Task goal:
Replace "Constraints tab" with "Constraints panel" in the records starting at the line containing "Switch to the Constraints tab" and ending at the line containing "pyautogui.click(x=1425, y=229)", then write out only those lines with everything else unchanged. Leave the pictures out.

Records:
-- START --

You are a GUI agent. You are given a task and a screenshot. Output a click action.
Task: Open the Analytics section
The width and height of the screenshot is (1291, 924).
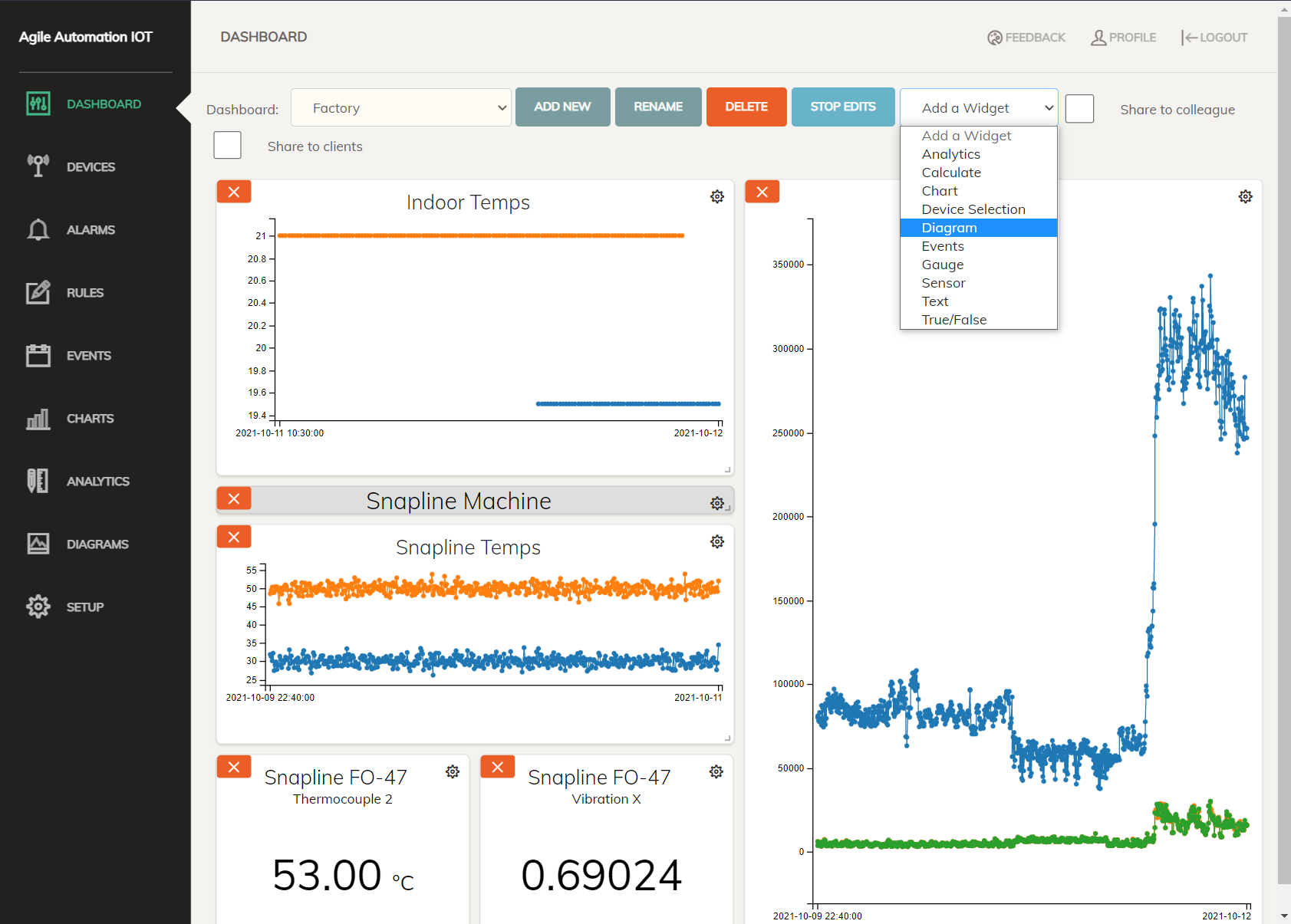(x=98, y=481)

-- END --
-- START --

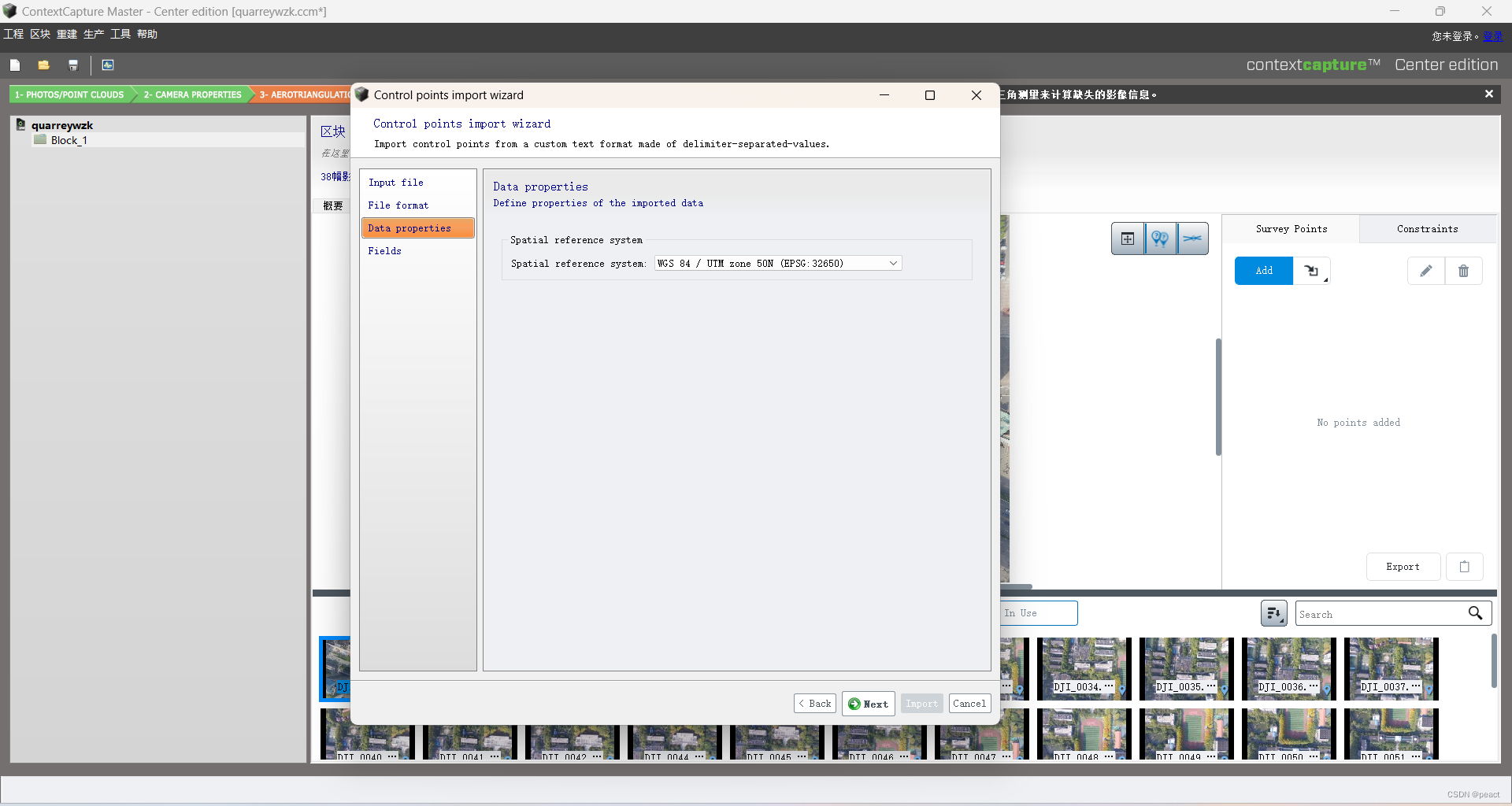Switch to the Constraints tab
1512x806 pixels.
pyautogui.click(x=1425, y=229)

-- END --

Reply:
Switch to the Constraints panel
1512x806 pixels.
pyautogui.click(x=1425, y=229)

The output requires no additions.